## Texte source
****************************************

Platon, dans le Timée, après avoir longuement développé sa théorie de la création du monde par un démiurge, principe intelligible, engendrant par étapes successives le monde sensible, conclut qu’il faut revenir en arrière, tout reprendre au commencement, car cette première explication de l’origine du monde laisse de côté le problème de la relation entre l’intelligible et le sensible, la forme et la matière, l’éternité et le temps.
C’est alors qu’il introduit ce troisième genre qui prendra pour nom khôra, désignant par là le lieu qui rend possible la relation entre intelligible et sensible, entre le repos et le mouvement: lieu du mélange des genres en même temps que condition de possibilité de leur distinction. Paradoxe du concept de khôra qui reprend une métaphore spatiale (khôra veut dire à la fois lieu, place, emplacement, région, contrée) pour désigner ce qui échappe à toute localisation, à toute identification, à toute détermination, condition de possibilité même du lieu (topos), de l’identité (auton) et de l’idée (eidos).

****************************************

## Enregistrements affichés
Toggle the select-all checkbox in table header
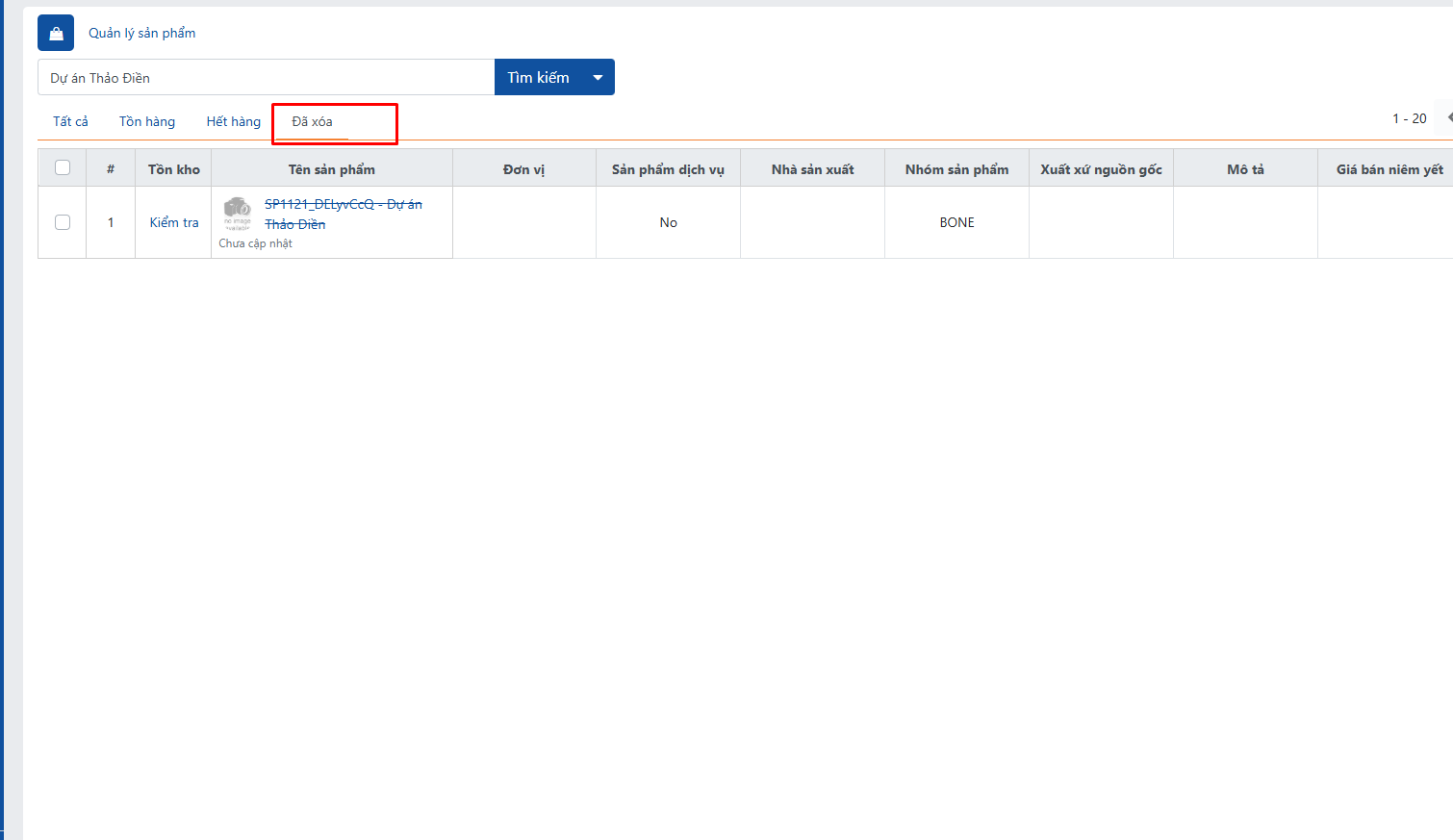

****************************************

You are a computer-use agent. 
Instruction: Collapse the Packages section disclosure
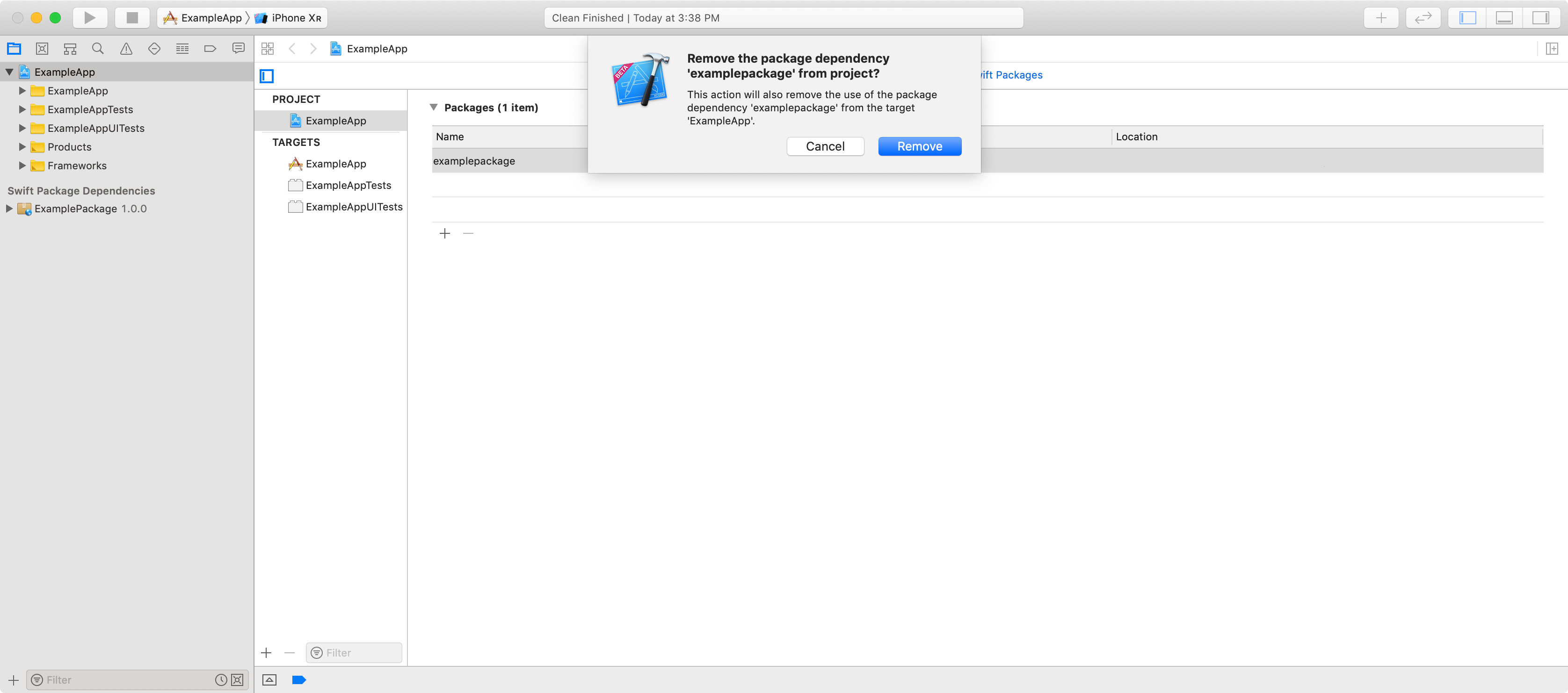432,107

****************************************

## Consigne donnée A
Traduisez en anglais la phrase suivante du texte sur la khôra dans le Timée : « C’est alors qu’il introduit ce troisième genre qui prendra pour nom khôra, désignant par là le lieu qui rend possible la relation entre intelligible et sensible, entre le repos et le mouvement: lieu du mélange des genres en même temps que condition de possibilité de leur distinction. »
## Consigne donnée B
D’après le texte sur la khôra dans le Timée, quels sens le mot khôra a-t-il à la fois ?
## Consigne donnée C
Rédigez la suite du texte sur la khôra dans le Timée, en commençant après sa dernière phrase.

## Résultat final A
It is then that he introduces this third kind, which will take the name khôra, thereby designating the place that makes possible the relation between the intelligible and the sensible, between rest and motion: the place where the kinds mix and, at the same time, the condition of possibility of their distinction.

## Résultat final B
Il veut dire à la fois lieu, place, emplacement, région, contrée.

## Résultat final C
Laisse l’inconcevable être conçu …
Car si khôra désigne un lieu, celui-ci doit se penser comme atopique, précédant et conditionnant le topos, c’est-à-dire l’actualisation des corps singuliers. Platon cherche à penser la nature à la fois génératrice et réceptrice de ce lieu. Ce qu’elle génère et reçoit en même temps, ce sont des formes en mouvement, qui possèdent en elles-mêmes le principe de leur autonomie. Si elle désigne l’origine du monde, elle reste cependant, chez Platon, le troisième genre de l’être: elle ne se pense que relativement aux deux autres genres, l’intelligible et le sensible, et à l’intérieur d’une problématique qui place le genos en son centre.
À travers khôra Platon veut, dans un premier temps, fonder le partage hylémorphique (dualité matière-forme) qui pose le primat ontologique de la forme sur la matière, tout en indiquant la limite ontologique de ce partage et la nécessité de son dépassement. La métaphore de la matrice présuppose en effet la préexistence des formes (eidos) à leur impression dans le réceptacle. C’est pourquoi Platon peut comparer khôra à une mère et le paradigme (l’intelligible) à un père.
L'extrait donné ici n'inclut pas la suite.